» Your task
Extract the entries in their exact form.
===== The data =====
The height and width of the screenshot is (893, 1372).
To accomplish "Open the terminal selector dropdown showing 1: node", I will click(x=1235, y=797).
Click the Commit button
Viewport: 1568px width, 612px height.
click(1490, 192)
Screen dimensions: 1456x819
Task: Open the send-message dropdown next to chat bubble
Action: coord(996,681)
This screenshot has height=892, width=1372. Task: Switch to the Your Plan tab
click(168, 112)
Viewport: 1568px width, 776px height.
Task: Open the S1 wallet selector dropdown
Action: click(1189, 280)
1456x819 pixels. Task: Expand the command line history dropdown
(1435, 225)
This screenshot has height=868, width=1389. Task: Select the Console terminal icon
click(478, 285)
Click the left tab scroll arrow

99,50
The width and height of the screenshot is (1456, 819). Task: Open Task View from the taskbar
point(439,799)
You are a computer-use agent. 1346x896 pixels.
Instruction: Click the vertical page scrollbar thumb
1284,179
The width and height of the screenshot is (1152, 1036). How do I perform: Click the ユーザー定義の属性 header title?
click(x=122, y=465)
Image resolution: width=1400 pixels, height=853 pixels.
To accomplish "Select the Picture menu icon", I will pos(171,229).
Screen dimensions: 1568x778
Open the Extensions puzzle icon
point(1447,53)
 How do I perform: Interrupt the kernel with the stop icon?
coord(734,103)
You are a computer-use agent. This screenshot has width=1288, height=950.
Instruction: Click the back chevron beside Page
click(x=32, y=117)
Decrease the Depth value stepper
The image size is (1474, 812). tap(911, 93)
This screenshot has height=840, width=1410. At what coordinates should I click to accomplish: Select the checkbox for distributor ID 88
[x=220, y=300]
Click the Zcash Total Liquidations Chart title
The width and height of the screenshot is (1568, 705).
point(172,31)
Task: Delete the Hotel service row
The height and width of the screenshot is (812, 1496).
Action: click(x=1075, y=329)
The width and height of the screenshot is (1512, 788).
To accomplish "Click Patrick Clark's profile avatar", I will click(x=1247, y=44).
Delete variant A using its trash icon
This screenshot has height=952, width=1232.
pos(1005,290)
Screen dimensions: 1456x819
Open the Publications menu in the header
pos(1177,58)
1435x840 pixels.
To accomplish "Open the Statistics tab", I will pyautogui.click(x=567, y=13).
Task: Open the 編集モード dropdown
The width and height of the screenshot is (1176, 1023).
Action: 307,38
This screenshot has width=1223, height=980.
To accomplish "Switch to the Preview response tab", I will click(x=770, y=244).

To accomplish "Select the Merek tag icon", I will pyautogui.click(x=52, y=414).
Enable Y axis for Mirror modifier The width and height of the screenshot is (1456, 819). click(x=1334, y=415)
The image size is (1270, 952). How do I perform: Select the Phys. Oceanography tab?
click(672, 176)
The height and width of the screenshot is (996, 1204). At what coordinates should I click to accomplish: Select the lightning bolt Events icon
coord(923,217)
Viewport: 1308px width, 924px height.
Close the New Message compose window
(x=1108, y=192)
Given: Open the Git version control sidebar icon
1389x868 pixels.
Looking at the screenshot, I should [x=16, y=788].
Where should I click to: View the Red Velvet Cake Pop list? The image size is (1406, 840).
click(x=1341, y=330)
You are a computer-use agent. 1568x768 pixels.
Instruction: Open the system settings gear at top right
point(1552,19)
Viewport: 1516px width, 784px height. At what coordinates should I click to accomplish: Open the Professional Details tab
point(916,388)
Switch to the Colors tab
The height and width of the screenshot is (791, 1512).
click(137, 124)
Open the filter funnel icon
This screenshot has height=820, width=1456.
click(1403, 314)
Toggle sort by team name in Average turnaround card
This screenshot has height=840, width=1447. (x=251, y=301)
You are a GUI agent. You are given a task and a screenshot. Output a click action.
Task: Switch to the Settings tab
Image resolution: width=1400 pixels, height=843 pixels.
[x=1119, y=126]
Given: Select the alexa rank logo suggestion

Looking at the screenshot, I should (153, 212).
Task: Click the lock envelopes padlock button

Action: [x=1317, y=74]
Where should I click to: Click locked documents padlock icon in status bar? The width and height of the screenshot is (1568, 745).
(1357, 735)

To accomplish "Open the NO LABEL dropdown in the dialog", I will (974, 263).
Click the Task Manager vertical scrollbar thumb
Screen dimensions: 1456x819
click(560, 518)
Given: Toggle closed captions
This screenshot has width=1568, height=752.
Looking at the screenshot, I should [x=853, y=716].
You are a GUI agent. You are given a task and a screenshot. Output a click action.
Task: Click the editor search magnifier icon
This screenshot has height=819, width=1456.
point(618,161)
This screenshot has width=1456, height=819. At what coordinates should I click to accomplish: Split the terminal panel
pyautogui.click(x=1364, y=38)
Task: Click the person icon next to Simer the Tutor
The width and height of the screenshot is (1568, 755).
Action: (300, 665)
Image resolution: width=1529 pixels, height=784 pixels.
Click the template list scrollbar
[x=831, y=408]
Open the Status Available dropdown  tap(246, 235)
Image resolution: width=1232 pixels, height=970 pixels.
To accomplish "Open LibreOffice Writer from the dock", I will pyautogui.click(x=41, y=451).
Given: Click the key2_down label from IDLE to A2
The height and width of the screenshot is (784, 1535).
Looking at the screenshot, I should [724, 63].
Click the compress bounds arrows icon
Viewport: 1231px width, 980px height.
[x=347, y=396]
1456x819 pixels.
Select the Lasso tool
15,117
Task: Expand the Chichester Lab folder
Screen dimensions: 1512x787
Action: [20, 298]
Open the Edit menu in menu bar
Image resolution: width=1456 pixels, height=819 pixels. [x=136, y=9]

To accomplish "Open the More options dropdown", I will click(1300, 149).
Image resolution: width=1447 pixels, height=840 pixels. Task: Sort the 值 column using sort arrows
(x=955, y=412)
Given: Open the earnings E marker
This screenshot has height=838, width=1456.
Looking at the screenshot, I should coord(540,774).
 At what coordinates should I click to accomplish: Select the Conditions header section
=====
» Solved exercise
The height and width of the screenshot is (893, 1372).
To accomplish "Open the terminal selector dropdown showing 1: node", I will click(x=1235, y=797).
Click the Commit button
Viewport: 1568px width, 612px height.
click(1490, 192)
Screen dimensions: 1456x819
Task: Open the send-message dropdown next to chat bubble
Action: coord(996,681)
This screenshot has height=892, width=1372. Task: Switch to the Your Plan tab
click(168, 112)
Viewport: 1568px width, 776px height.
Task: Open the S1 wallet selector dropdown
Action: click(1189, 280)
1456x819 pixels. Task: Expand the command line history dropdown
(1435, 225)
This screenshot has height=868, width=1389. Task: Select the Console terminal icon
click(478, 285)
Click the left tab scroll arrow

99,50
The width and height of the screenshot is (1456, 819). Task: Open Task View from the taskbar
point(439,799)
You are a computer-use agent. 1346x896 pixels.
Instruction: Click the vertical page scrollbar thumb
1284,179
The width and height of the screenshot is (1152, 1036). How do I perform: Click the ユーザー定義の属性 header title?
click(x=122, y=465)
Image resolution: width=1400 pixels, height=853 pixels.
To accomplish "Select the Picture menu icon", I will pos(171,229).
Screen dimensions: 1568x778
Open the Extensions puzzle icon
point(1447,53)
 How do I perform: Interrupt the kernel with the stop icon?
coord(734,103)
You are a computer-use agent. This screenshot has width=1288, height=950.
Instruction: Click the back chevron beside Page
click(x=32, y=117)
Decrease the Depth value stepper
The image size is (1474, 812). tap(911, 93)
This screenshot has height=840, width=1410. At what coordinates should I click to accomplish: Select the checkbox for distributor ID 88
[x=220, y=300]
Click the Zcash Total Liquidations Chart title
The width and height of the screenshot is (1568, 705).
point(172,31)
Task: Delete the Hotel service row
The height and width of the screenshot is (812, 1496).
Action: click(x=1075, y=329)
The width and height of the screenshot is (1512, 788).
To accomplish "Click Patrick Clark's profile avatar", I will click(x=1247, y=44).
Delete variant A using its trash icon
This screenshot has height=952, width=1232.
pos(1005,290)
Screen dimensions: 1456x819
Open the Publications menu in the header
pos(1177,58)
1435x840 pixels.
To accomplish "Open the Statistics tab", I will pyautogui.click(x=567, y=13).
Task: Open the 編集モード dropdown
The width and height of the screenshot is (1176, 1023).
Action: 307,38
This screenshot has width=1223, height=980.
To accomplish "Switch to the Preview response tab", I will click(x=770, y=244).

To accomplish "Select the Merek tag icon", I will pyautogui.click(x=52, y=414).
Enable Y axis for Mirror modifier The width and height of the screenshot is (1456, 819). click(x=1334, y=415)
The image size is (1270, 952). How do I perform: Select the Phys. Oceanography tab?
click(672, 176)
The height and width of the screenshot is (996, 1204). At what coordinates should I click to accomplish: Select the lightning bolt Events icon
coord(923,217)
Viewport: 1308px width, 924px height.
Close the New Message compose window
(x=1108, y=192)
Given: Open the Git version control sidebar icon
1389x868 pixels.
Looking at the screenshot, I should [x=16, y=788].
Where should I click to: View the Red Velvet Cake Pop list? The image size is (1406, 840).
click(x=1341, y=330)
You are a computer-use agent. 1568x768 pixels.
Instruction: Open the system settings gear at top right
point(1552,19)
Viewport: 1516px width, 784px height. At what coordinates should I click to accomplish: Open the Professional Details tab
point(916,388)
Switch to the Colors tab
The height and width of the screenshot is (791, 1512).
click(137, 124)
Open the filter funnel icon
This screenshot has height=820, width=1456.
click(1403, 314)
Toggle sort by team name in Average turnaround card
This screenshot has height=840, width=1447. (x=251, y=301)
You are a GUI agent. You are given a task and a screenshot. Output a click action.
Task: Switch to the Settings tab
Image resolution: width=1400 pixels, height=843 pixels.
[x=1119, y=126]
Given: Select the alexa rank logo suggestion

Looking at the screenshot, I should (153, 212).
Task: Click the lock envelopes padlock button

Action: [x=1317, y=74]
Where should I click to: Click locked documents padlock icon in status bar? The width and height of the screenshot is (1568, 745).
(1357, 735)

To accomplish "Open the NO LABEL dropdown in the dialog", I will (974, 263).
Click the Task Manager vertical scrollbar thumb
Screen dimensions: 1456x819
click(560, 518)
Given: Toggle closed captions
This screenshot has width=1568, height=752.
Looking at the screenshot, I should [x=853, y=716].
You are a GUI agent. You are given a task and a screenshot. Output a click action.
Task: Click the editor search magnifier icon
This screenshot has height=819, width=1456.
point(618,161)
This screenshot has width=1456, height=819. At what coordinates should I click to accomplish: Split the terminal panel
pyautogui.click(x=1364, y=38)
Task: Click the person icon next to Simer the Tutor
The width and height of the screenshot is (1568, 755).
Action: (300, 665)
Image resolution: width=1529 pixels, height=784 pixels.
Click the template list scrollbar
[x=831, y=408]
Open the Status Available dropdown  tap(246, 235)
Image resolution: width=1232 pixels, height=970 pixels.
To accomplish "Open LibreOffice Writer from the dock", I will pyautogui.click(x=41, y=451).
Given: Click the key2_down label from IDLE to A2
The height and width of the screenshot is (784, 1535).
Looking at the screenshot, I should [724, 63].
Click the compress bounds arrows icon
Viewport: 1231px width, 980px height.
[x=347, y=396]
1456x819 pixels.
Select the Lasso tool
15,117
Task: Expand the Chichester Lab folder
Screen dimensions: 1512x787
Action: [20, 298]
Open the Edit menu in menu bar
Image resolution: width=1456 pixels, height=819 pixels. [x=136, y=9]

To accomplish "Open the More options dropdown", I will click(1300, 149).
Image resolution: width=1447 pixels, height=840 pixels. Task: Sort the 值 column using sort arrows
(x=955, y=412)
Given: Open the earnings E marker
This screenshot has height=838, width=1456.
Looking at the screenshot, I should coord(540,774).
 At what coordinates should I click to accomplish: Select the Conditions header section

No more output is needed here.